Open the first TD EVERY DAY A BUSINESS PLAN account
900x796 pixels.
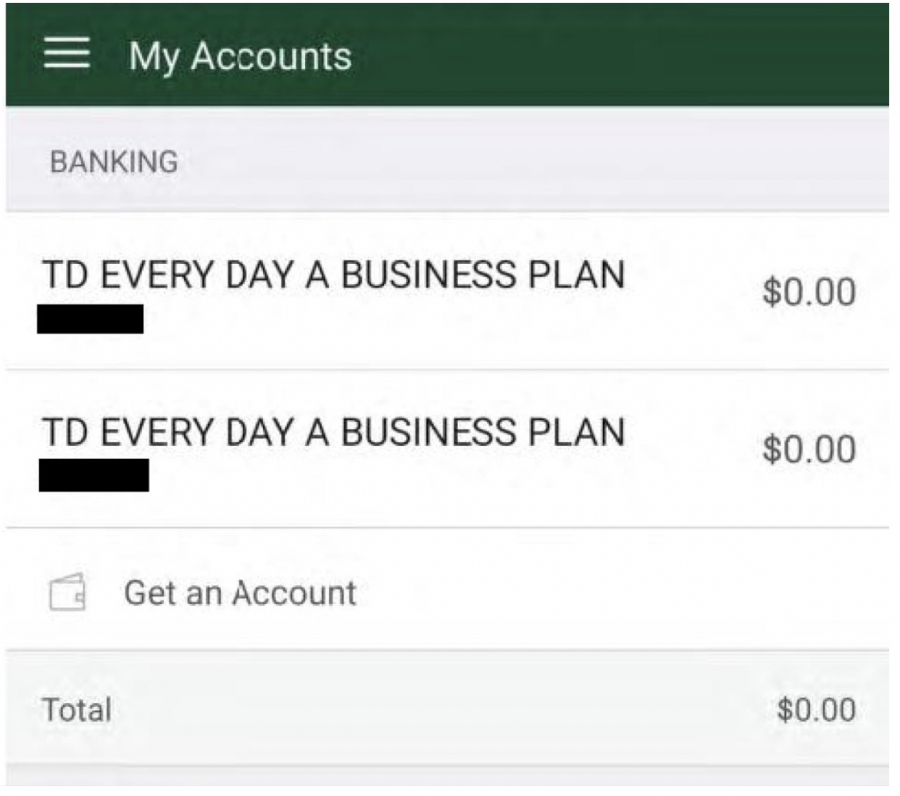(333, 275)
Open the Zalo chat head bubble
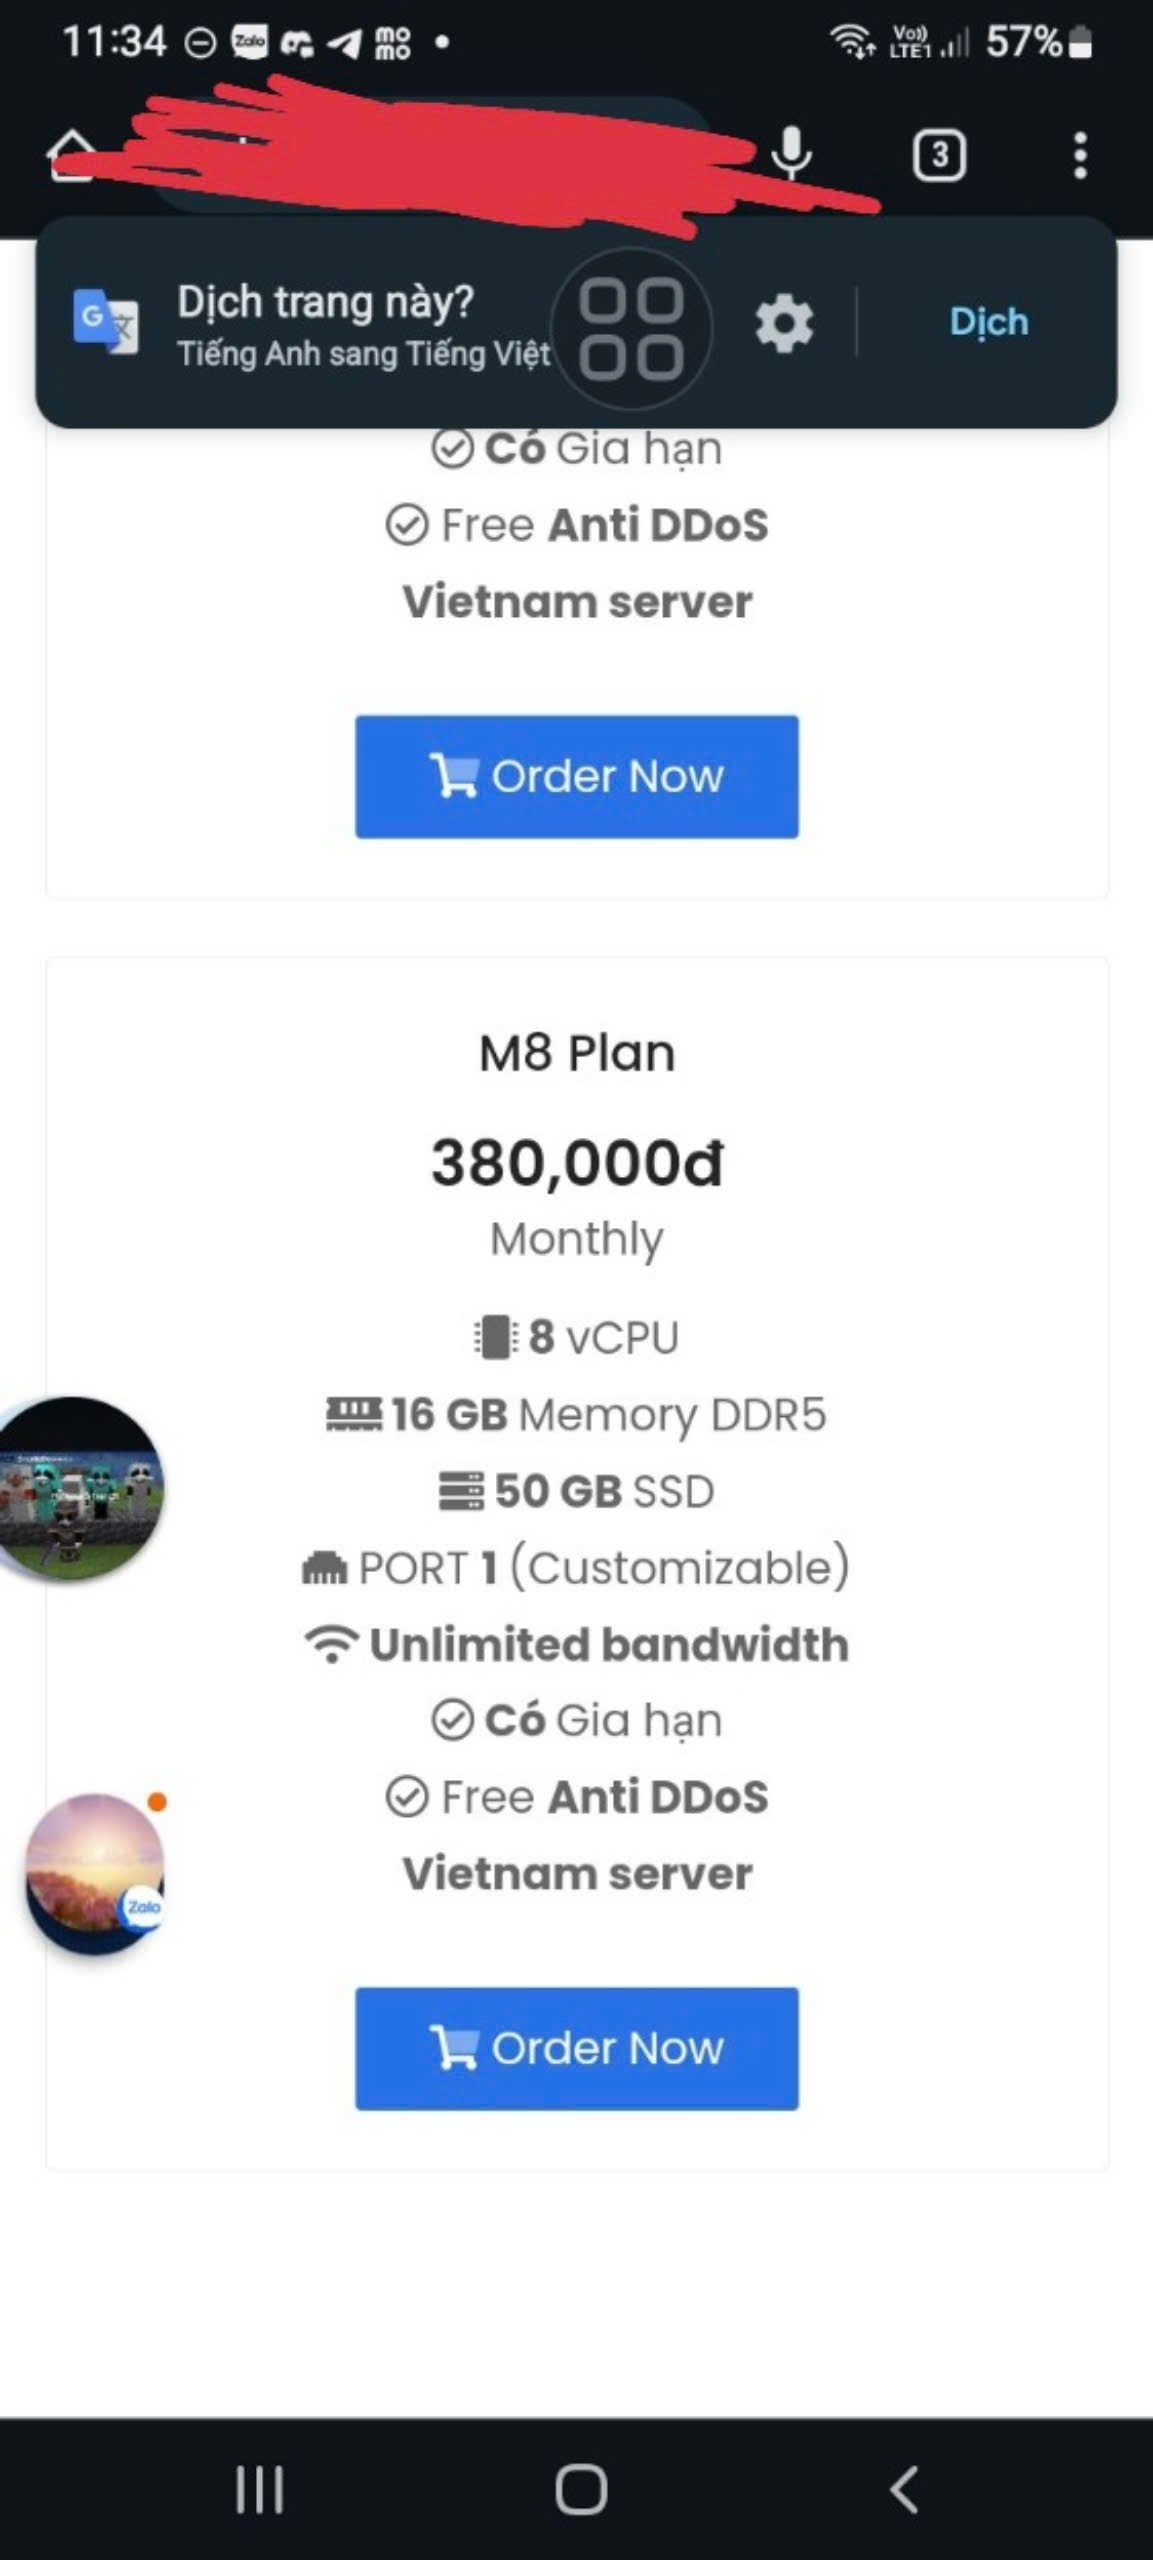The width and height of the screenshot is (1153, 2560). (x=95, y=1872)
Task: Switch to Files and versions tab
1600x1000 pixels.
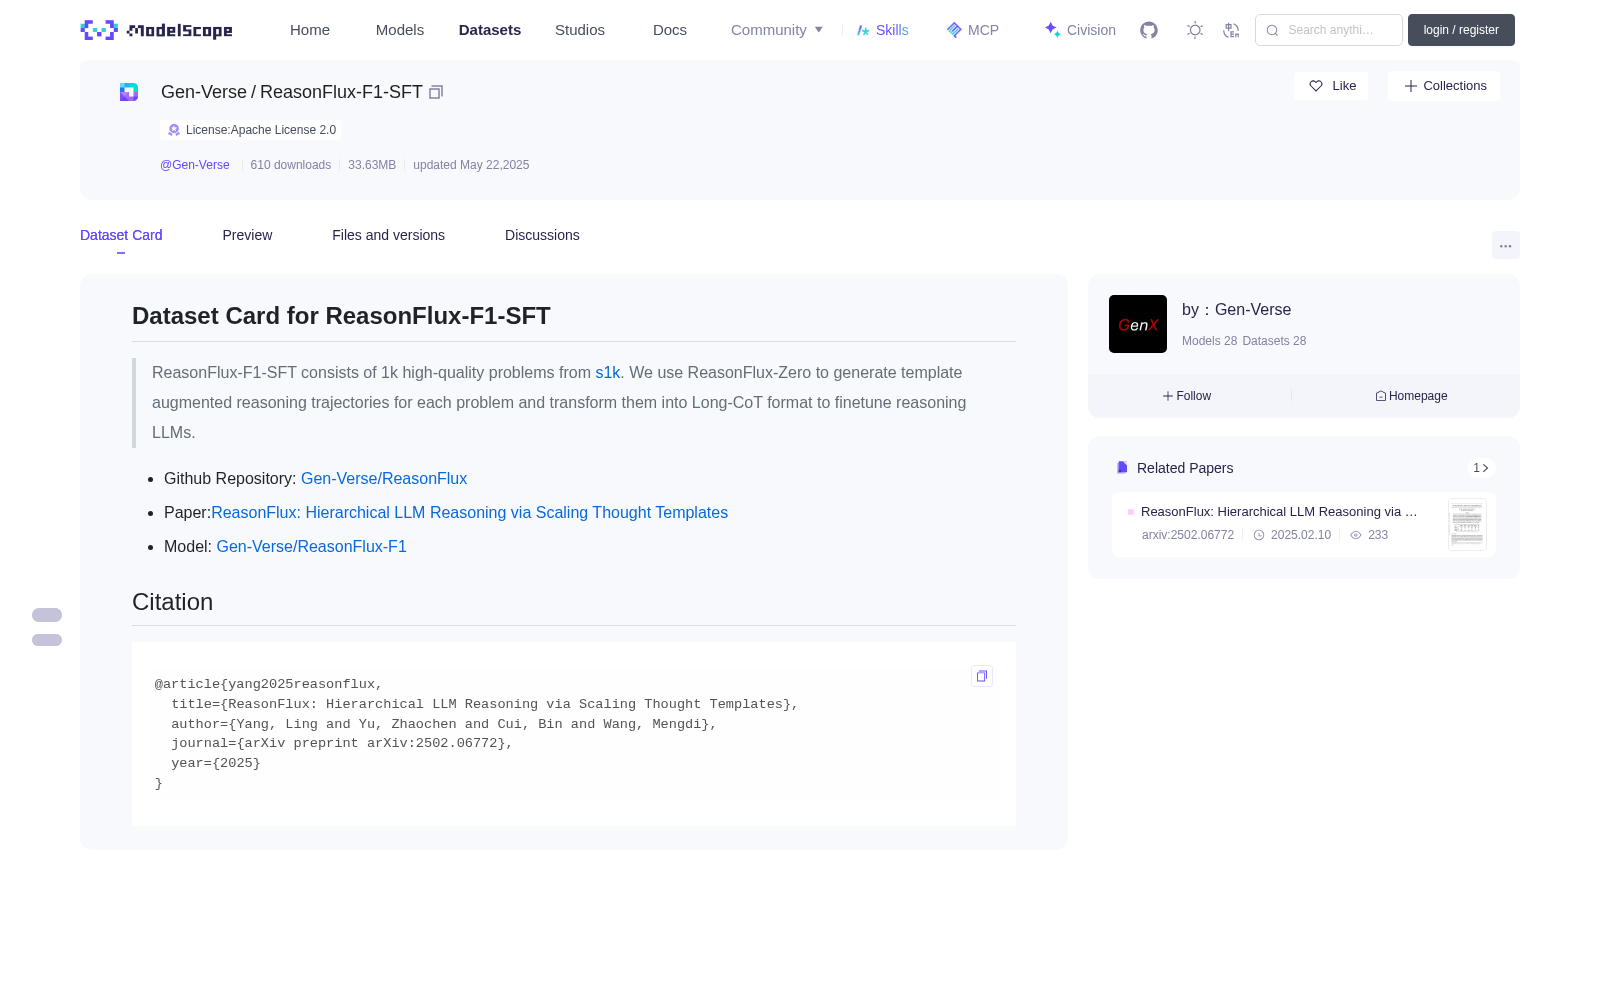Action: click(388, 235)
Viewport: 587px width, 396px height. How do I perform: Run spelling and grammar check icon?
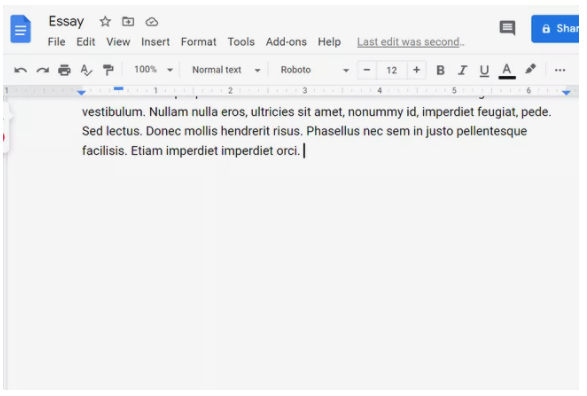[x=86, y=70]
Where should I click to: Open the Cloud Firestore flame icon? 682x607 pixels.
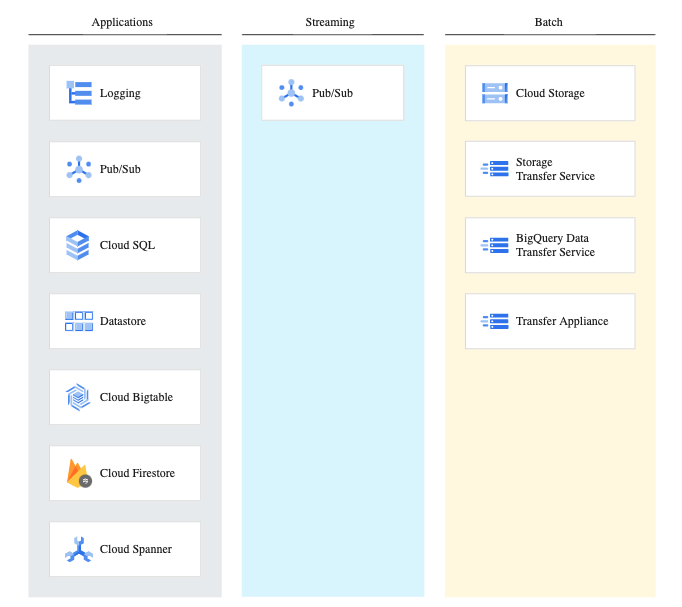tap(78, 473)
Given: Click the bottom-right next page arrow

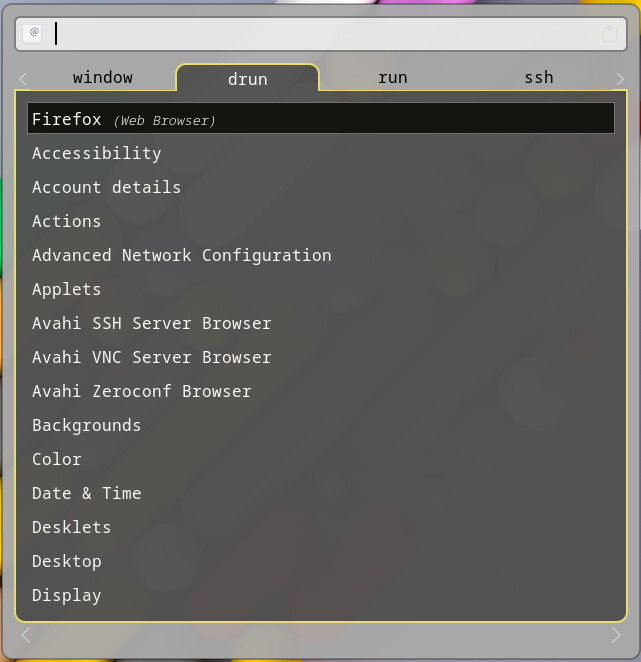Looking at the screenshot, I should click(x=616, y=635).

**What needs to be done:**
Counting both ends, reproduce word for word the lines from the line with "900x796 pixels." to the final line of the listing above, skipping every picture.

**Response for this exercise:**
900x796 pixels.
(333, 275)
Open the Zalo chat head bubble
The width and height of the screenshot is (1153, 2560). (x=95, y=1872)
Task: Switch to Files and versions tab
1600x1000 pixels.
Action: click(388, 235)
Viewport: 587px width, 396px height. How do I perform: Run spelling and grammar check icon?
[x=86, y=70]
Where should I click to: Open the Cloud Firestore flame icon? 682x607 pixels.
tap(78, 473)
Given: Click the bottom-right next page arrow

Looking at the screenshot, I should click(x=616, y=635).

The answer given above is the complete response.